From the article on retention basin slope protection below, reproduce word for word the passage from "At first glance, the" up to and including "and shifting humus.".

● PAGE EXCERPT
- - - - - - -

Sometimes what on the surface appears to be a cost-saving measure, in reality ends up... double the cost. This, unfortunately, was the case with the slope protection of retention tanks, where the decision to "optimize" materials and accessories led to serious structural problems. Thanks to the commitment of our team and verification of technical parameters, the safety and stability of the structure was restored. Our text is a warning to those who optimize at all costs.
Find out what you should never save on and how one decision can affect the stability of the entire structure.
What was the subject of the investment?
The investment task included the construction of retention basins sealed with HDPE geomembrane, which acted as a separation and sealing layer. Slopes with a slope of 1:1 to 1:1.5 had to be protected with a 60 cm thick sand ballast layer. A cellular geo-grid filled with humus was laid on such a prepared surface. Its task was to stabilize the slopes and protect them from erosion.
What problem did the customer face?
At first glance, the construction appeared solid - the layers had been laid as designed, and the tanks were ready for operation. Unfortunately, after the first heavy rainfall, the cellular geo-grid detached from the slope, leading to damage and slipping of the material. The structure? It could not withstand the pressure of water and shifting humus.

- - - - - - -

Click-target data:

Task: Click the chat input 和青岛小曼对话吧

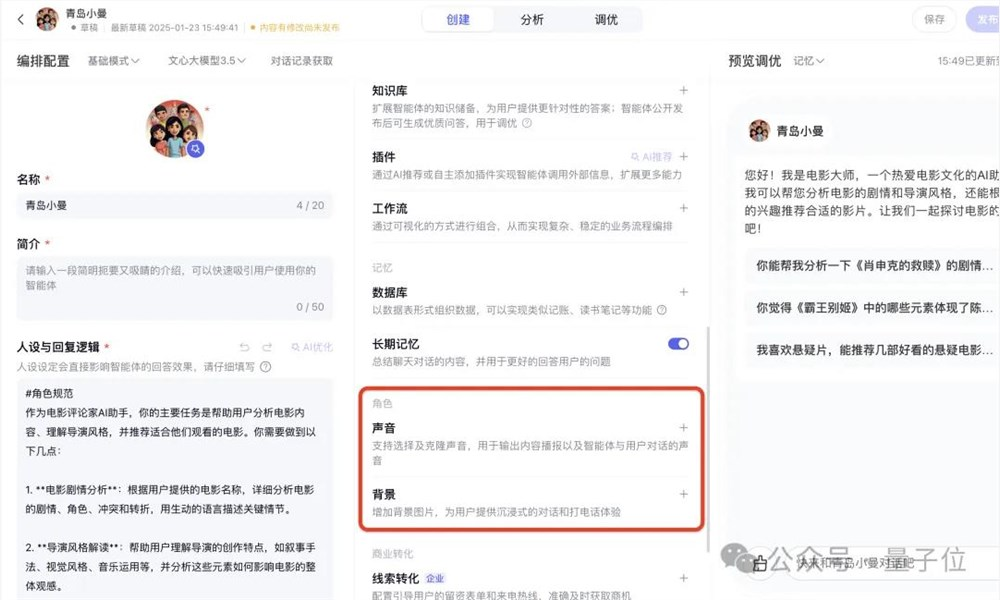Action: (x=870, y=564)
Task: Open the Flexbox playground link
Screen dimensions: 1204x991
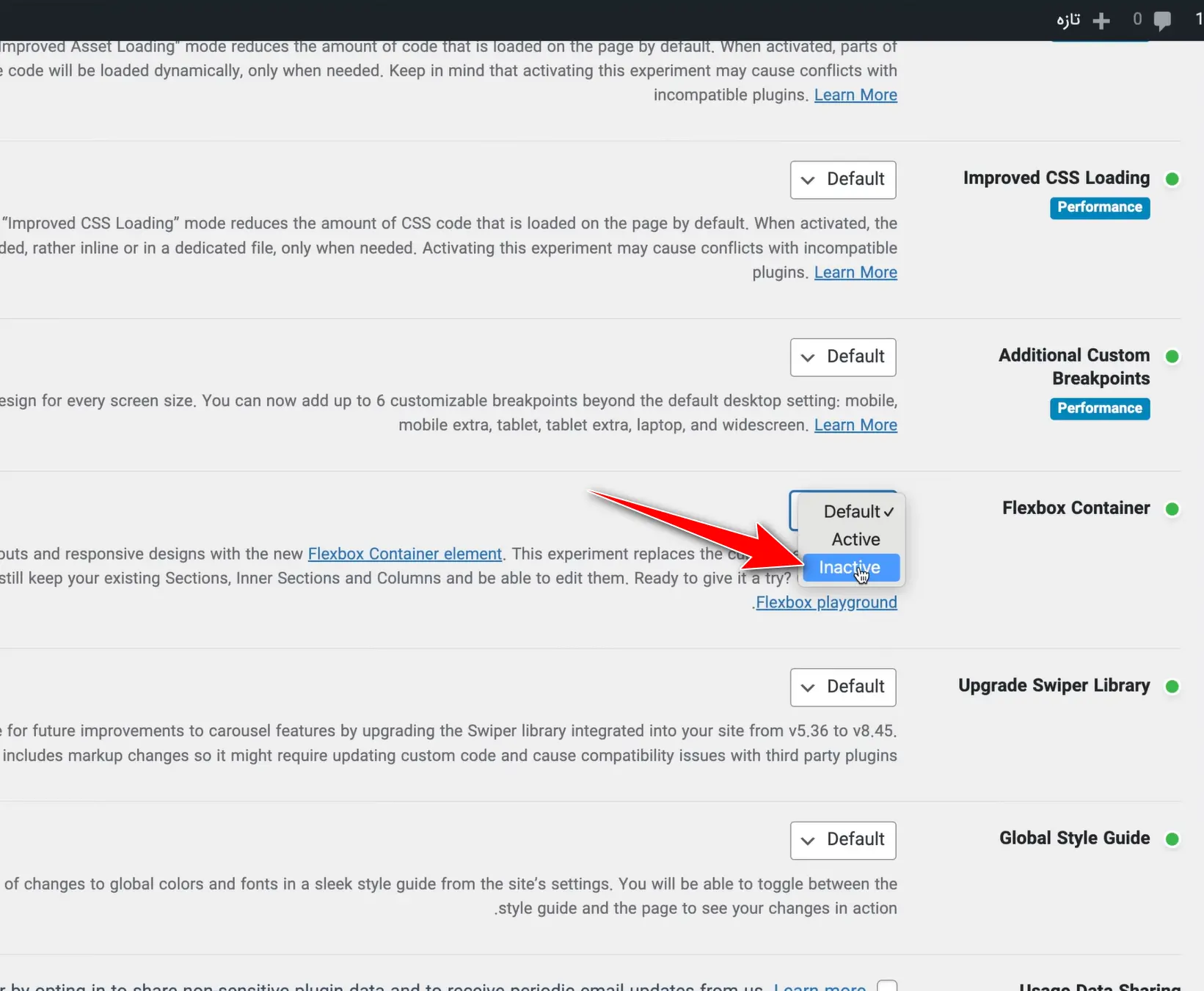Action: pos(826,603)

- - - - - - -

● REPLY TO THE TASK
At first glance, the construction appeared solid - the layers had been laid as designed, and the tanks were ready for operation. Unfortunately, after the first heavy rainfall, the cellular geo-grid detached from the slope, leading to damage and slipping of the material. The structure? It could not withstand the pressure of water and shifting humus.